Assignment: The response should consist of the records that follow, repeated exactly.

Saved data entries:

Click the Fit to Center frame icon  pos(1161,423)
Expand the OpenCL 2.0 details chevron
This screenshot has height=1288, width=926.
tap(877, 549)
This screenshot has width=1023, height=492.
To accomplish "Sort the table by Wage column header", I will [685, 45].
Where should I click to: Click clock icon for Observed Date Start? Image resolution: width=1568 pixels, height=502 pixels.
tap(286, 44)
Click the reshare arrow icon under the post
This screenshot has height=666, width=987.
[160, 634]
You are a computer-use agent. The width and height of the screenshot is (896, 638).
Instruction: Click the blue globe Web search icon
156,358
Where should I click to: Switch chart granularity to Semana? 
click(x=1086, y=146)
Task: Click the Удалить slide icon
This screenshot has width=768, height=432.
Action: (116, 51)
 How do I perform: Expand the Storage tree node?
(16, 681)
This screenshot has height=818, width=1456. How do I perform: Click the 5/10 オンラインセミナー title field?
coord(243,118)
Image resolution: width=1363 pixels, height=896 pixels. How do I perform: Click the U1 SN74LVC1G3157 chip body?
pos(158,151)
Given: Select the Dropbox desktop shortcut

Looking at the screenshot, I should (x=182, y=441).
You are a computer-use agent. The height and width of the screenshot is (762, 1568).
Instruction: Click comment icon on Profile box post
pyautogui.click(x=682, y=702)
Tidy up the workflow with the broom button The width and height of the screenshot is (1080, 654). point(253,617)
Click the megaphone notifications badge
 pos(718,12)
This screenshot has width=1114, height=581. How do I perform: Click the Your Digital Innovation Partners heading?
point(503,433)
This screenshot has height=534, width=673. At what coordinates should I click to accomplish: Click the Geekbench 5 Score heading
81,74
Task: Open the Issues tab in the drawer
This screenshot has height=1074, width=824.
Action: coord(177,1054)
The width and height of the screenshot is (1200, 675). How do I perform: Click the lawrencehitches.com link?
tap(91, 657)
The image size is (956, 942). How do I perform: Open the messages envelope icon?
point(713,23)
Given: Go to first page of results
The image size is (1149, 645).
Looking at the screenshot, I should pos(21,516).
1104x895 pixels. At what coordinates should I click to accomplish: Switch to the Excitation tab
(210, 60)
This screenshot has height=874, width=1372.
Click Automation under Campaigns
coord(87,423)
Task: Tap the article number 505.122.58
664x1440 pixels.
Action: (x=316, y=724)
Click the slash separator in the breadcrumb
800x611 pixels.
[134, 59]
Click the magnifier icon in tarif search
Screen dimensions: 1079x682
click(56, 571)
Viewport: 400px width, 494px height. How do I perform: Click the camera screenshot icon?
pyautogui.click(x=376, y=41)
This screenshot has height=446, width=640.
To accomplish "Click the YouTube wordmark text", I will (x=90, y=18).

Finished exercise:
Click the Fit to Center frame icon  pos(1161,423)
Expand the OpenCL 2.0 details chevron
This screenshot has height=1288, width=926.
tap(877, 549)
This screenshot has width=1023, height=492.
To accomplish "Sort the table by Wage column header", I will [685, 45].
Where should I click to: Click clock icon for Observed Date Start? Image resolution: width=1568 pixels, height=502 pixels.
tap(286, 44)
Click the reshare arrow icon under the post
This screenshot has height=666, width=987.
[160, 634]
You are a computer-use agent. The width and height of the screenshot is (896, 638).
Instruction: Click the blue globe Web search icon
156,358
Where should I click to: Switch chart granularity to Semana? 
click(x=1086, y=146)
Task: Click the Удалить slide icon
This screenshot has width=768, height=432.
Action: (116, 51)
 How do I perform: Expand the Storage tree node?
(16, 681)
This screenshot has height=818, width=1456. How do I perform: Click the 5/10 オンラインセミナー title field?
coord(243,118)
Image resolution: width=1363 pixels, height=896 pixels. How do I perform: Click the U1 SN74LVC1G3157 chip body?
pos(158,151)
Given: Select the Dropbox desktop shortcut

Looking at the screenshot, I should (x=182, y=441).
You are a computer-use agent. The height and width of the screenshot is (762, 1568).
Instruction: Click comment icon on Profile box post
pyautogui.click(x=682, y=702)
Tidy up the workflow with the broom button The width and height of the screenshot is (1080, 654). point(253,617)
Click the megaphone notifications badge
 pos(718,12)
This screenshot has width=1114, height=581. How do I perform: Click the Your Digital Innovation Partners heading?
point(503,433)
This screenshot has height=534, width=673. At what coordinates should I click to accomplish: Click the Geekbench 5 Score heading
81,74
Task: Open the Issues tab in the drawer
This screenshot has height=1074, width=824.
Action: coord(177,1054)
The width and height of the screenshot is (1200, 675). How do I perform: Click the lawrencehitches.com link?
tap(91, 657)
The image size is (956, 942). How do I perform: Open the messages envelope icon?
point(713,23)
Given: Go to first page of results
The image size is (1149, 645).
Looking at the screenshot, I should pos(21,516).
1104x895 pixels. At what coordinates should I click to accomplish: Switch to the Excitation tab
(210, 60)
This screenshot has height=874, width=1372.
Click Automation under Campaigns
coord(87,423)
Task: Tap the article number 505.122.58
664x1440 pixels.
Action: (x=316, y=724)
Click the slash separator in the breadcrumb
800x611 pixels.
[134, 59]
Click the magnifier icon in tarif search
Screen dimensions: 1079x682
click(56, 571)
Viewport: 400px width, 494px height. How do I perform: Click the camera screenshot icon?
pyautogui.click(x=376, y=41)
This screenshot has height=446, width=640.
To accomplish "Click the YouTube wordmark text", I will (x=90, y=18).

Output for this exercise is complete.